Pues he aquí el problema, y por eso han salido muchas mujeres deportistas a criticarlo, que no las feministas woke, como dicen algunos. Las críticas vienen de las deportistas, y también de feministas de derechas, como yo misma. Sydney tiene la libertad para ganar dinero con los anuncios que quiera, por supuesto, y los demás también tenemos la libertad de llamar la atención sobre su retrógrado mensaje y la lamentable imagen para el deporte femenino y la igualdad de las mujeres. Tantos años peleando para impulsar el deporte femenino, el derecho de las mujeres a ser atléticas y fuertes y a competir, y aquí estamos otra vez, con la vieja y casposa imagen de las tetas para vender las apuestas deportivas a los hombres. Como si las mujeres no fuéramos aficionadas al deporte, además, cuando estamos hartas de que algunos medios acompañen las crónicas deportivas con «noticias» sobre el último desnudo de alguna influencer, modelo o actriz. Como diría Ramón Pérez-Maura, no paramos de mejorar.

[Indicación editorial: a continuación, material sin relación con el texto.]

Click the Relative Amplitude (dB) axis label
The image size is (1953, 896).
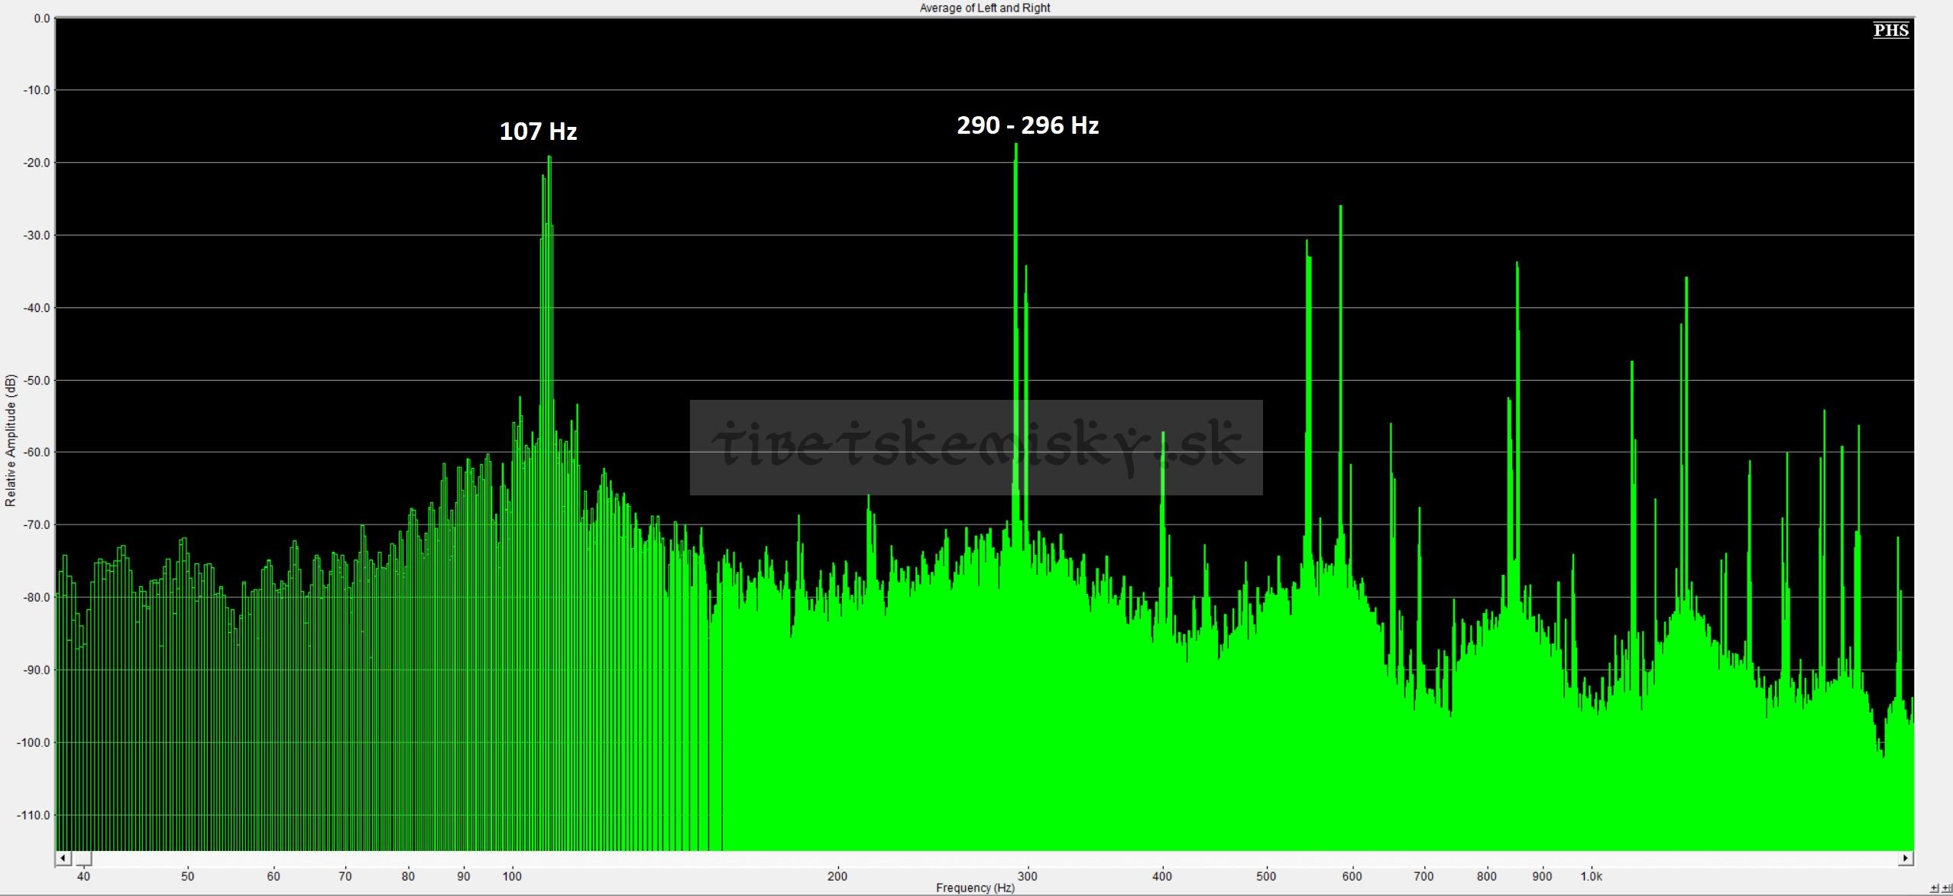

Me pregunto qué opinarían esos liberales radicales entusiastas de Sídney si a Pedro Sánchez, que también es guapo, se le ocurriera promocionarse con una imagen desnudo. No le demos ideas, que ya está con lo de TikTok, me dirán, pero el ejemplo hipotético es útil, porque ya me imagino a todos los liberales de Sídney diciendo que eso perjudicaría la imagen de España, y que, por supuesto, la libertad de Sánchez para hacer un vídeo de desnudos tiene unos límites. Como en este punto muchos también me dirán, con razón, que Sánchez ocupa un cargo público y lo de Sweeney es privado, pongamos otro ejemplo privado.

Pongamos que otro actor guapísimo, y negro, Shemar Moore, tuviera la idea de hacer un vídeo desnudo con poses e imitaciones de monos para promocionar una casa de apuestas deportivas. Se caería el planeta atacando salvajemente la libertad de Shemar de desnudarse cuando quiera y como quiera. De hecho, tendría que emigrar a Marte. Sí, por lo mismo que a muchos no nos gusta el vídeo de Sydney, porque reproduciría las imágenes y los peores estereotipos que el racismo propaga sobre los negros. Porque contribuiría a fomentar el racismo en el deporte, porque haría mucho daño a todos los deportistas negros que luchan por erradicar el racismo del deporte.

Pero, claro está, no hay vídeos promocionales con desnudos de Jude Bellingham o de Shemar Moore, a los publicitarios del deporte no se les pasa por la cabeza. Porque su mentalidad y su idea del deporte y de las aficionadas al deporte siguen ancladas en el pasado, y así seguimos, viendo deporte mientras tragamos con sus casposas imágenes e ideas sobre el deporte y sobre las mujeres.